SELECTED EXTRACT =
But we can also mean by social democracy something rather different—a particular and distinctive era in the history of the West, stretching from the end of Second World War until the election of Margaret Thatcher and Ronald Reagan in 1979 and 1980 respectively. In this era, social democracy stood for four main things—Keynesian policies based on the belief that macroeconomic intervention by the state had the capacity to prevent the return of mass unemployment of the kind seen in the Great Depression; mixed economies of both public ownership and private enterprise; steeply progressive taxation; and, most importantly of all, the elaboration or even creation of the protective social welfare state. The social democratic era was capitalism’s Golden Age where ordinary people were delivered life chances and security of a kind never previously seen in history. The era was fashioned by the policies of the social democratic parties but supported with only slightly less enthusiasm by the liberal, conservative and Christian democratic parties of the centre-right.

In essence it was the stagflation crisis of the mid 1970s that brought the era of social democracy, but not of course the social democratic parties, to an end. Stagflation undermined confidence in Keynesianism which was premised on the belief that inflation and stagnation were the alternative illnesses to which the capitalist economy might succumb. Once that confidence was gone, the social democratic era was succeeded by the era of neo-liberalism, with Friedrich Hayek rather than Maynard Keynes as its presiding spirit. In this new era, belief in the efficacy of government intervention was replaced by faith in the magic of the free market; belief in the mixed public-private economy was replaced by enthusiasm for privatization; belief in progressive taxation was replaced by pursuit of a low tax regime; belief in the welfare state was replaced by small government enthusiasm and by skepticism about the economic, social and even moral costs of the so-called Nanny State.

Neo-liberalism was embraced by all Western societies to some degree. It brought everywhere increasing wealth but also greater levels of inequality, especially in those societies where neo-liberalism was most deeply entrenched, in the United Kingdom and especially the United States. During the Keynesian era CEOs in the US earned approximately twenty five to thirty times the salaries of their workers. On the eve of the great recession they earned 300 to 500 times as much. In the 1970s the richest 1% of Americans owned 20% of their country; on the eve of the great recession they owned 40%.

Momentarily, the coming of the Great Recession in 2008, which was caused in essence by the unregulated and frenzied global trade in esoteric financial products known as derivatives, appeared to have signaled the end of the neo-liberal era. Intellectually honest neo-liberals, like the former President of the Federal Reserve, Alan Greenspan, felt what he called “shocked disbelief” at the manifest failure of their faith. Distinguished contemporary social democrats, like Paul Krugman or Joseph Stiglitz, were convinced that the neo-liberal ideological fantasy about “the magic of the free market” would now be certain to be discredited. Yet so far at least the global financial crisis this has not come to pass. Since 2008, we have seen not a discrediting of neo-liberalism and a return to social democracy and the Left, but the rise in the United States of the most primitive form of small government Right-wing populist paranoia in the Tea Party movement, and the weakening in Europe of the social democratic parties and the idea of the welfare state. The puzzling and counter-intuitive political response to the global financial crisis is one of the most important contemporary questions we need to understand.

EXERCISES TO COMPLETE =
1. According to the passage on social democracy and neo-liberalism, what share of their country did the richest 1% of Americans own on the eve of the great recession?
2. Continue the passage on social democracy and neo-liberalism, picking up after its final sentence.

COLLECTED MATERIAL =
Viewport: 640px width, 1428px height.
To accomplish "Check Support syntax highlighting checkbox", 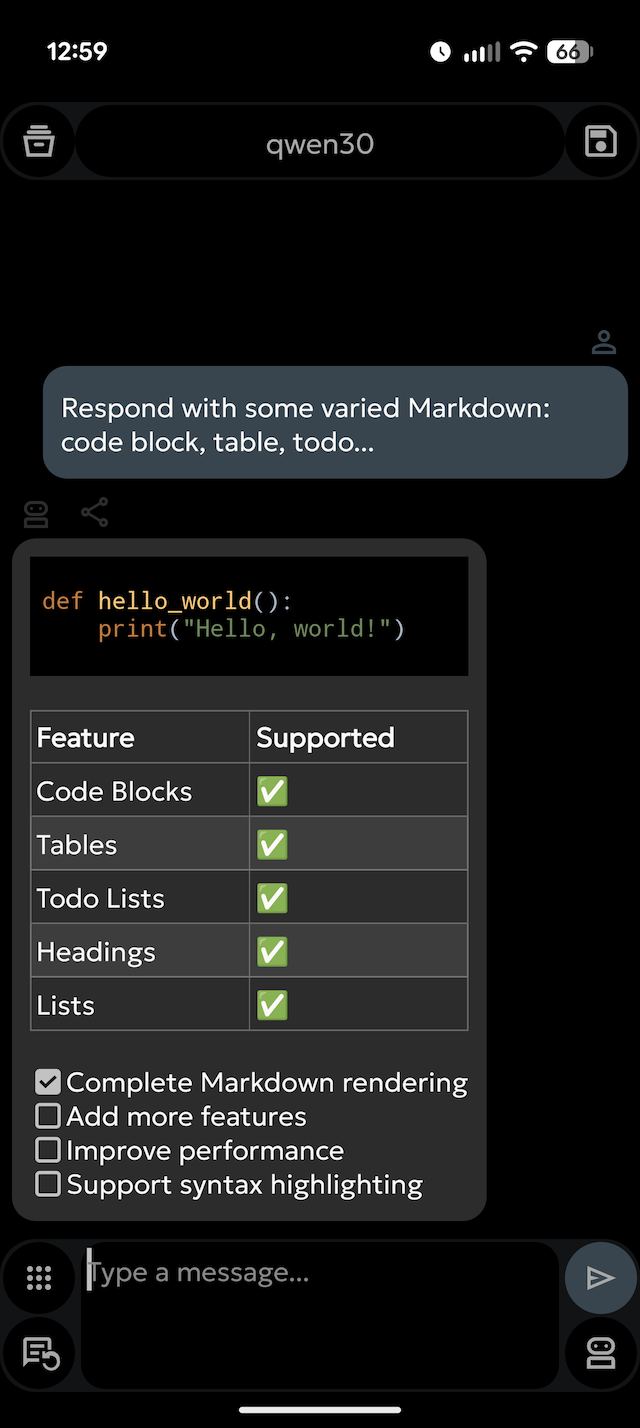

FINAL RESULTS =
1. 40%

2.
The strategic problem facing the social democratic parties, including the Australian Labor Party, can be best described in this way. The basic supporters of the social democratic parties have been, on the one hand, the working classes and less affluent middle class and, on the other and since the 1970s, the left-leaning members of the well-educated and well heeled professional middle class. In recent years however the social democratic parties have lost some of their more impoverished supporters among the shrinking working class to the xenophobic populist parties of the Right. They have lost some of their more affluent working class supporters to the small government, low tax, neo-liberal parties. And they have lost very many of their left-leaning inner city professional supporters to the new parties of the Greens. As a result of this simultaneous loss of votes to the Right and to the Left, the political dilemma facing these parties has become acute. On the one hand if they compete with the populist and neo-liberal Right for the working class votes they are losing, they are increasingly abandoned by their left-leaning middle class constituency who move to the Greens. If on the other hand they compete with the Greens for the professional middle class votes they are losing, they risk a further loss of both the downwardly and upwardly mobile working classes to the parties of the populist and the neo-liberal Right. Only a fool would pretend that the crisis of social democracy can be easily resolved.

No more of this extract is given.